ABOUT THIS TASK >> Among the records below, find each line containing the word "agent" and copy it.
━━━━━━━━━━
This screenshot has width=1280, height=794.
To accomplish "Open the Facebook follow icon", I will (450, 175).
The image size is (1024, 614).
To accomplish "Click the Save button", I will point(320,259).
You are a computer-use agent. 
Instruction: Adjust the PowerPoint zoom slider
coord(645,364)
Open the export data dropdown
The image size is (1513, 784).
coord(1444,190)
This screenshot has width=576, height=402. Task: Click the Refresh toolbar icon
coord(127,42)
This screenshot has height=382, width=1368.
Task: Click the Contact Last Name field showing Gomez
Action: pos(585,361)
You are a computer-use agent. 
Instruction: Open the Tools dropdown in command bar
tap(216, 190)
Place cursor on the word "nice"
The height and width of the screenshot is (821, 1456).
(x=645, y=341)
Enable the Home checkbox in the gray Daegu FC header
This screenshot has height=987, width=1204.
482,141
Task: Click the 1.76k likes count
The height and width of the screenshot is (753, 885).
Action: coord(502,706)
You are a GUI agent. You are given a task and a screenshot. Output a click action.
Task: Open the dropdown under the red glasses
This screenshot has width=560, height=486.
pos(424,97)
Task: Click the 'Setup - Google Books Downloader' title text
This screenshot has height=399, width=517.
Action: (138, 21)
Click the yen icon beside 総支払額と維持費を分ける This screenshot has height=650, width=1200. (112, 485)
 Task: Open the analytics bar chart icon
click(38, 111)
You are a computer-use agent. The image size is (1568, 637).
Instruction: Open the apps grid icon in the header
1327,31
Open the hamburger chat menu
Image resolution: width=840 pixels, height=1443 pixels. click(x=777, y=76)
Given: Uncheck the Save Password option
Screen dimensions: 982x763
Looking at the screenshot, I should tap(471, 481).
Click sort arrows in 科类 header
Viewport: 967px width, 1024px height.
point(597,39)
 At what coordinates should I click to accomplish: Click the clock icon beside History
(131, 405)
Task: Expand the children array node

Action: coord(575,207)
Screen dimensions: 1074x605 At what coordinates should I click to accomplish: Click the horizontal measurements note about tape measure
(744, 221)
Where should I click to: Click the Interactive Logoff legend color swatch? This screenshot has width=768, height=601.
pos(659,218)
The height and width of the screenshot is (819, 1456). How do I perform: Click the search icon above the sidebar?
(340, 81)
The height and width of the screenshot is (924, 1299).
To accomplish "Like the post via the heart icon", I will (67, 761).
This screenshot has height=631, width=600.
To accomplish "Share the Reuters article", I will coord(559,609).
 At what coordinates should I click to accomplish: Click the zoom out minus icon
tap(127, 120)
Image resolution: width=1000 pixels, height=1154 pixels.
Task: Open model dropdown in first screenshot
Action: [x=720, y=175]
━━━━━━━━━━
REPLY TO THE EXERCISE >>
You are a computer-use agent. 
You are a computer-use agent. 
You are a GUI agent. You are given a task and a screenshot. Output a click action.
You are a computer-use agent. The image size is (1568, 637).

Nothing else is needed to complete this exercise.